REVIEW - RESURRECTION

Tidak ada komentar

Film dibuka dengan layar yang terbakar lalu pelan-pelan berlubang. Melalui lubang itu, dari sudut pandang orang pertama, kita mendapati orang-orang menatap balik ke arah layar. Seolah kali ini kita yang jadi objek tontonan...atau mungkin kita sedang menonton diri sendiri? Di Resurrection karya Bi Gan, film, pencipta, serta penikmatnya "mewujud" sebagai satu kesatuan. 

Total ada enam cerita dalam 156 menit durasinya, masing-masing mewakili pancaindra manusia (penglihatan, penciuman, pendengaran, pengecap, peraba) plus pikiran. Setiap indra dipaparkan lewat gaya sinematik berbeda, tapi ini lebih dari sebatas surat cinta pada sinema yang jamak kita temui. Ambisi Bi Gan mendorongnya melahirkan kapsul waktu berisi ciri teknis dari masing-masing bentuk sinema (kasat mata), juga ragam rasa yang dihasilkannya (tak kasat mata). 

Gagasan dasarnya membicarakan kondisi masa depan, di mana manusia berhasil memecahkan rahasia kehidupan abadi, yakni dengan berhenti bermimpi. Segelintir individu yang tetap mengidamkan bunga tidur dijuluki "Fantasmer" (secara literal punya arti "berfantasi"), dan mereka dianggap mengacaukan stabilitas sehingga mesti diburu. "Jika tak ingin kehabisan lilin, jangan nyalakan lilin itu!" Kurang lebih begitulah logika penghuni dunianya. 

Miss Shu (Shu Qi), dengan kekuatannya membedakan realita dan ilusi, termasuk salah satu pemburunya. Targetnya adalah sesosok monster (Jackson Yee) dengan wujud bak gabungan Count Orlok dan Quasimodo, yang tetap ngotot bermimpi, biarpun harus mengorbankan sisa usianya. Dipresentasikan memakai gaya film bisu, pula dilengkapi desain produksi cantik ala sinema ekspresionisme Jerman, segmen inilah benang merah penghubung cerita lainnya. 

Ada neo-noir tentang tersangka kasus pembunuhan (pendengaran), tuturan eksistensial beraroma cerita rakyat tentang lelaki yang bertemu Arwah Kepahitan (pengecap), drama keluarga soal pria yang mengajari trik sulap pada seorang bocah (penciuman), romansa berbumbu fantasi dengan estetika ala Wong Kar-wai seputar cinta sesosok pemuda pada perempuan yang baru dikenalnya di tengah isu akhir dunia jelang pergantian milenium (peraba), dan epilog yang membawa kita kembali ke awal (penglihatan). 
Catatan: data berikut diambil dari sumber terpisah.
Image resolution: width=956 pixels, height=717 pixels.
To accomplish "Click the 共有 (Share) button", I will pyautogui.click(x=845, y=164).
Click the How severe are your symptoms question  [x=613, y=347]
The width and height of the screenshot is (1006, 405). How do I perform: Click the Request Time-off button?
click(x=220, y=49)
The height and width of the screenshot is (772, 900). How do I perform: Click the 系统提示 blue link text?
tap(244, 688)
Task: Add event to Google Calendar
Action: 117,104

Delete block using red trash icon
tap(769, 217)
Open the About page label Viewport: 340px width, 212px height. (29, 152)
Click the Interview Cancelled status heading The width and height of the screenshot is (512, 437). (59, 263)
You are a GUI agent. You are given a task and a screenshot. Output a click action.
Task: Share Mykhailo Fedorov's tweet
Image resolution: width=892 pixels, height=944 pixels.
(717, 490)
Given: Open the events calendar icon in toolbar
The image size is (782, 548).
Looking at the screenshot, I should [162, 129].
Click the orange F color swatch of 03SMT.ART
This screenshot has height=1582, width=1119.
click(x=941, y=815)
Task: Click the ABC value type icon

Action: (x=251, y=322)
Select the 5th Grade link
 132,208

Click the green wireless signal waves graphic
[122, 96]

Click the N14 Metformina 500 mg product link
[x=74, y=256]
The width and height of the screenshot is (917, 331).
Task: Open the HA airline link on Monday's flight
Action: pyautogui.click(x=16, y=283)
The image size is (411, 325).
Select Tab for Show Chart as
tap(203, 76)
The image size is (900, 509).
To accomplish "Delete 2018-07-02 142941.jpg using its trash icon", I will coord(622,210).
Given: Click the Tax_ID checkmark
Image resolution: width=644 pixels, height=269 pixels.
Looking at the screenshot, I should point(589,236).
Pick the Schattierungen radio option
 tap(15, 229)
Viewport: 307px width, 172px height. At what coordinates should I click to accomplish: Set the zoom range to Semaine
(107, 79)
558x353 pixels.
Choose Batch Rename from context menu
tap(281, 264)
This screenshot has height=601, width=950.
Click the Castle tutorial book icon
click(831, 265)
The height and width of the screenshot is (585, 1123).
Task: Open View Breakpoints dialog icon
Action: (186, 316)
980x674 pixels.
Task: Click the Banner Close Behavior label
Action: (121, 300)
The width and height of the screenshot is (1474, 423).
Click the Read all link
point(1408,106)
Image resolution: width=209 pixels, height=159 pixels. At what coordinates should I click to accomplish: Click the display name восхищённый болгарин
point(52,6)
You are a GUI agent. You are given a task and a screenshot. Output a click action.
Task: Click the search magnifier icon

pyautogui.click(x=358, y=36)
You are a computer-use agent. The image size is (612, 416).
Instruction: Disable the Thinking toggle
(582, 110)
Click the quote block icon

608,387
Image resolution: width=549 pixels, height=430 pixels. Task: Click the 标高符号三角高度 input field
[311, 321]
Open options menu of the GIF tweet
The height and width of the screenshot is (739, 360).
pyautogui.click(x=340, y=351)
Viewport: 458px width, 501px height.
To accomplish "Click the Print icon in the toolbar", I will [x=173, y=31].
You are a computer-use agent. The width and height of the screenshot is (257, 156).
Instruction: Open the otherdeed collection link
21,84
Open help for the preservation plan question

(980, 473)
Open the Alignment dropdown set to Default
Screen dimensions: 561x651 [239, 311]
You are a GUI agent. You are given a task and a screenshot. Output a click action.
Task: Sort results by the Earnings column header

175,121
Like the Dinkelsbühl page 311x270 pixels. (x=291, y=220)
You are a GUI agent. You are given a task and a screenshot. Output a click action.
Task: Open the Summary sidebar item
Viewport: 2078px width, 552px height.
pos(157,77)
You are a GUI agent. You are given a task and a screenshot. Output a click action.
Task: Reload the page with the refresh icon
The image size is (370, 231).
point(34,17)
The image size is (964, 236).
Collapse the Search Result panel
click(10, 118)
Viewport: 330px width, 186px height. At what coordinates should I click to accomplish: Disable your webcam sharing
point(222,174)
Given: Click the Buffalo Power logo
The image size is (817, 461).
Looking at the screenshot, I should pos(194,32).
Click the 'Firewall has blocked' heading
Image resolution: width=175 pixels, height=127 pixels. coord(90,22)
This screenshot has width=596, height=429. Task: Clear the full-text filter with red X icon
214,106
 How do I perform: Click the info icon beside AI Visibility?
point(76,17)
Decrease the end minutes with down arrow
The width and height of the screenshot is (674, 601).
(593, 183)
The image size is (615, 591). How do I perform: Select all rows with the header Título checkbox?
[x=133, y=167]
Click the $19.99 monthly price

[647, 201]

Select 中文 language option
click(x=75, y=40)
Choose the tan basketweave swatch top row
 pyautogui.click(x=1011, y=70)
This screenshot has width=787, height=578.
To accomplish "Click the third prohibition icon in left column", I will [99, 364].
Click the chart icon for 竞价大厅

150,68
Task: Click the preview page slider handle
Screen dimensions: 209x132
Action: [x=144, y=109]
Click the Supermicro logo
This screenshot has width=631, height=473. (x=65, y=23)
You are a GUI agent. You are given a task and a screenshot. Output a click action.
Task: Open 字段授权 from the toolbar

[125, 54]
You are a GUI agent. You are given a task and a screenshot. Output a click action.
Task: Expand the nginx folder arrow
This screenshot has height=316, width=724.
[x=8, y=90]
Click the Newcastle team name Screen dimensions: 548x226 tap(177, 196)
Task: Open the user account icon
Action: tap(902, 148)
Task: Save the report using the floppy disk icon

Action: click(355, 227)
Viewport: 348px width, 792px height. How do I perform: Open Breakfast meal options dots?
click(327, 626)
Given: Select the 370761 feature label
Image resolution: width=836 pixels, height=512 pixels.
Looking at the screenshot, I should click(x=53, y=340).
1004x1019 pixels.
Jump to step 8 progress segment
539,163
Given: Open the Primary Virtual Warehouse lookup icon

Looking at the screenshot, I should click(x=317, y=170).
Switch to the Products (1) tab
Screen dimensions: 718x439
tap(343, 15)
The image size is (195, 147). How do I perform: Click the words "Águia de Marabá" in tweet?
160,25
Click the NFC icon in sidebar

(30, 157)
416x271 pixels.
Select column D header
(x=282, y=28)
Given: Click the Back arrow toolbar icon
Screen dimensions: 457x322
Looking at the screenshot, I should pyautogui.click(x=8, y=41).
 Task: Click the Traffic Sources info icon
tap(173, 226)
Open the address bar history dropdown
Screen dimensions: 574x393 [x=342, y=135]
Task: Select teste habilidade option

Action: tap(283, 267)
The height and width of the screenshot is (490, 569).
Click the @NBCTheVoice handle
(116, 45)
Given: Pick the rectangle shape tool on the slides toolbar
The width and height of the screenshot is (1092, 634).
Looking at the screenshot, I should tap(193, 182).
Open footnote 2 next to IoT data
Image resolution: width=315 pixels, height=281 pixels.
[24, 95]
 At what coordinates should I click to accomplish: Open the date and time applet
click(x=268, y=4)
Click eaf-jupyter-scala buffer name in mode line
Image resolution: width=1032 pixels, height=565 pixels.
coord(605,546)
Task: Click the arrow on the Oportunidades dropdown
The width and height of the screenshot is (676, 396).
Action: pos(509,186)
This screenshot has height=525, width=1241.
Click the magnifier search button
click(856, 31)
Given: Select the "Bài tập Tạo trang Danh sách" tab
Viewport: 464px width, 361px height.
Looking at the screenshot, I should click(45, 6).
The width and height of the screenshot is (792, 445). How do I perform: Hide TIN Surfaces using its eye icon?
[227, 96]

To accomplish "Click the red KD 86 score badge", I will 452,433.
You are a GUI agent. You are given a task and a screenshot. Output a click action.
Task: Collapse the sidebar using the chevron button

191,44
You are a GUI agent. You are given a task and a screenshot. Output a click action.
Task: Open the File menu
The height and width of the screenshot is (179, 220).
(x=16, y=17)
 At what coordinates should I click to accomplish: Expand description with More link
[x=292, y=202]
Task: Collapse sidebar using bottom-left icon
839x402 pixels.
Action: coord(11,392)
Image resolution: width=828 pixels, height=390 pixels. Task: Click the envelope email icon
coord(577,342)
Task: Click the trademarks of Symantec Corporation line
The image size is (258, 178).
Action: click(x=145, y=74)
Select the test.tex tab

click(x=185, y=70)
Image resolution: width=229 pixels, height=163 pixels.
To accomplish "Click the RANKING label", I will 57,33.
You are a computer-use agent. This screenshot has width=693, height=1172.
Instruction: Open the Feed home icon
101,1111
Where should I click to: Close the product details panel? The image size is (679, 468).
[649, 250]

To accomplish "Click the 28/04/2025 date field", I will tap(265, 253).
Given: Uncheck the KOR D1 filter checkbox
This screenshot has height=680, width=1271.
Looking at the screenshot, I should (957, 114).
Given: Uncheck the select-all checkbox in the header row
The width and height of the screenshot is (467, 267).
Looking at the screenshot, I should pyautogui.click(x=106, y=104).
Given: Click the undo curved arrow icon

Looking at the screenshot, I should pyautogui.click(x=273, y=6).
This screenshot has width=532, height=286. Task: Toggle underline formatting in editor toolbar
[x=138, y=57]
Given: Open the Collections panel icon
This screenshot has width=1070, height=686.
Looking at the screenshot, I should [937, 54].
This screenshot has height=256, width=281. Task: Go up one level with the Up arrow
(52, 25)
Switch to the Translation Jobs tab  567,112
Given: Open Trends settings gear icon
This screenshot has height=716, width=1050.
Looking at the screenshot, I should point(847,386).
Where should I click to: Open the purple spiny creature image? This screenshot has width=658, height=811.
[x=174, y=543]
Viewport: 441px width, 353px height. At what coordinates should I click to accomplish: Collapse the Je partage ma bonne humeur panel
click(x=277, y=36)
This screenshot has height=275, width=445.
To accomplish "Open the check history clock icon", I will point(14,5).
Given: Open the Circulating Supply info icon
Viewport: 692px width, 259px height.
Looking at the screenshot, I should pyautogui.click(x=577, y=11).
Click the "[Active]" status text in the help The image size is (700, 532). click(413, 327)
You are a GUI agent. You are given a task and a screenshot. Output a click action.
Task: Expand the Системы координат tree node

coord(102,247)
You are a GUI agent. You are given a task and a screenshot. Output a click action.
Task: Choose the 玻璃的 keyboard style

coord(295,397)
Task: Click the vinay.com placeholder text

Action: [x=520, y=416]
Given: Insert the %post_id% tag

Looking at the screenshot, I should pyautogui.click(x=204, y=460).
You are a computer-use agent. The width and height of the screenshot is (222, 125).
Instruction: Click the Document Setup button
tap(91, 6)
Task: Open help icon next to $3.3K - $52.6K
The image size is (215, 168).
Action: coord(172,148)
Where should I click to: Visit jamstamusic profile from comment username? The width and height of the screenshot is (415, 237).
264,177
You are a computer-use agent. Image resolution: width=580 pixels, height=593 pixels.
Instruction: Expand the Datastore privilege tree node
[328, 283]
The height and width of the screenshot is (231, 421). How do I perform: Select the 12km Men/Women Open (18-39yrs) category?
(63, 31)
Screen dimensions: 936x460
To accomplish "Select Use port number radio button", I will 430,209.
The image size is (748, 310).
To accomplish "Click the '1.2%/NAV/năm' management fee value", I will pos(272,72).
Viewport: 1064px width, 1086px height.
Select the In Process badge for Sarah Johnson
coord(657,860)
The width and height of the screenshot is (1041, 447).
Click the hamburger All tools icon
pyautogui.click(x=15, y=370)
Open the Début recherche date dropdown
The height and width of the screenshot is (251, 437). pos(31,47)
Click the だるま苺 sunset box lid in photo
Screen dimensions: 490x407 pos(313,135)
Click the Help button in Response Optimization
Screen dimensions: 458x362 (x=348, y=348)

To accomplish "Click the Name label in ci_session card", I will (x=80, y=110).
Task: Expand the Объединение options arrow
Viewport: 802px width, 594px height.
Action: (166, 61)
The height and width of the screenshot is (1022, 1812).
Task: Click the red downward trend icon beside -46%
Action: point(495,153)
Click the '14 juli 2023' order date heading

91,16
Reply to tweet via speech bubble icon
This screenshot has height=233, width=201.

Semua protagonisnya diperankan oleh Jackson Yee, dan mereka memiliki kesamaan: Bersedia menderita demi merasakan percikan kehidupan kendati cuma sesaat. "Illusion may bring pain, but they're incredibly real", ucap si monster dari segmen pembuka. Sebaliknya, bagi mereka yang menutup hati, perjuangan (bahkan penderitaan), yang mesti dialami kala merumuskan karya seni termasuk sinema mungkin hanya kesemuan konyol. 

Resurrection turut membedah sifat ilusif milik sinema, di mana sineas mengakali kemustahilan, menciptakan keajaiban di layar perak dengan cara mengecoh persepsi penonton. Dibantu tim artistiknya yang luar biasa, terutama Dong Jingsong selaku sinematografer, Bi Gan menerapkan banyak trik sinematik dari permainan perspektif kamera, hingga efek visual macam reverse motion, untuk mengaburkan batasan ilusi dan realita. 

Mungkin tidak seluruh segmennya patut disebut "mahakarya". Segmen pendengaran cenderung paling lemah tatkala Bi Gan sendiri bak terjerat dalam kerumitan labirin khas noir. Sebaliknya, kisah "romansa akhir zaman" yang menyimbolkan indra peraba jadi puncak pencapaian eksplorasi teknis sang sutradara. Bergerak sekitar 40 menit tanpa putus (single take), secara lincah berubah-ubah sudut pandang, cerdik pula mengolah pencahayaan, kisah sarat kejutan yang dimotori pesona enigmatik Li Gengxi sebagai Tai Zhaomei si perempuan misterius ini adalah ilusi yang menghipnotis. 

Kemudian Resurrection ditutup oleh pemandangan puitis nan menggugah yang sekali lagi meleburkan "penonton", "yang ditonton", dan "menonton". Setelah adegan memudar seiring layar turut menghitam, karya Bi Gan ini tidak mati begitu saja. Dia hidup kembali, bangkit di dalam pikiran penontonnya, mengkreasi memori sebagai bahan perenungan maupun diskusi. Karena itulah sinema demikian indah.